Comment vous financez-vous avec un service gratuit ?
Nous prenons 3% sur le chiffre d’affaire des médecins et nous vendons notre kit Bluetooth, pour l’instant aux pharmacies et infirmiers libéraux, et bientôt aux entreprises et mairies. Nous ne le vendons pas encore aux patients, car il coûte 1800 euros hors taxe, mais sous travaillons sur une version allégée, un kit « à domicile », qui sera distribué en ligne et en pharmacie, avec au moins tensiomètre voire un électrocardiogramme. Et puis ma question médicale est de plus en plus utilisée dans les cabinets comme logiciel métier, nous nous développons aussi de ce côté.
Quel est le profil de vos médecins ? La télémédecine séduit-elle uniquement les plus jeunes ou les plus connectés ?
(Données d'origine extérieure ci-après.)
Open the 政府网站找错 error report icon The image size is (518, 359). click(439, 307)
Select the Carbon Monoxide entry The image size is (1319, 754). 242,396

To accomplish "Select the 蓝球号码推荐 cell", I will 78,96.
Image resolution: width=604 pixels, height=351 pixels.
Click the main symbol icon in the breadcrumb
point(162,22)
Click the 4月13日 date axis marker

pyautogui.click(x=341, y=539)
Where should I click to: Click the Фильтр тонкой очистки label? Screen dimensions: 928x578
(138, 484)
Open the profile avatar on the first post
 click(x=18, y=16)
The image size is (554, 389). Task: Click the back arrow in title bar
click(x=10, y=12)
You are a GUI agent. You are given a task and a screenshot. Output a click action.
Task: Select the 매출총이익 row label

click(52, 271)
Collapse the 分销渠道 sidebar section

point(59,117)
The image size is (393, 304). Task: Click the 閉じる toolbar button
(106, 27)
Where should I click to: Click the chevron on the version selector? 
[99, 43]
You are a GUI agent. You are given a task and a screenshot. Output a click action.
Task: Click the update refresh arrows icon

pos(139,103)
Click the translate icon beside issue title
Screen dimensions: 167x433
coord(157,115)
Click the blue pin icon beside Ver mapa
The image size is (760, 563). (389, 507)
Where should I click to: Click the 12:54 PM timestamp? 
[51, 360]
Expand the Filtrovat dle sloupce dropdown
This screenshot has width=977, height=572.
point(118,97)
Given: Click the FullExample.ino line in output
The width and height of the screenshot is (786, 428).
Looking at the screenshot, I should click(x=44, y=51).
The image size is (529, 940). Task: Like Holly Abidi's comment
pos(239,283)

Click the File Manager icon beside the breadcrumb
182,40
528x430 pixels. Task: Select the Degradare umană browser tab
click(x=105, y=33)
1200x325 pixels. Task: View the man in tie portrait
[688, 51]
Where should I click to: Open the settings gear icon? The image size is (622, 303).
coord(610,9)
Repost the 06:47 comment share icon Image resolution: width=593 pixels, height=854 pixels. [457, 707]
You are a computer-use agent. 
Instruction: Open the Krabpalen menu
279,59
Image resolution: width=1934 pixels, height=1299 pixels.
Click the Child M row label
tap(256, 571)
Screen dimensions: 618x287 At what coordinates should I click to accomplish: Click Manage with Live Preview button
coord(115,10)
Il y a bien de tout, à la fois des jeunes qui veulent faire des matinées entière de téléconsultations par exemple, qui croient beaucoup en cette nouvelle façon de faire. Certains l’utilisent comme un appoint, comme moi, car je suis toujours médecin à mi-temps. Je fais mes consultations et mes visites, et je réponds aux questions de mes patients en fin de journée sur la plateforme. Et puis nous avons aussi des médecins qui se sont mis en retraite de leur cabinet, et qui souhaitent donner un coup de main, et décharger un peu la régulation du 15. Le 15 renvoie d’ailleurs de plus en plus leurs interlocuteurs vers des sites comme le nôtre, tout comme l’Assurance maladie, m’a confié l’un de mes patients. Cela montre que la télémédecine est une véritable alternative, en particulier dans des périodes comme celle que nous vivons. A terme, elle permettra toutes les utilisations, certains préfèreront toujours prendre rendez-vous, mais d’autres l’utilise déjà comme un réseau social, avec un médecin toujours prêt à vous répondre.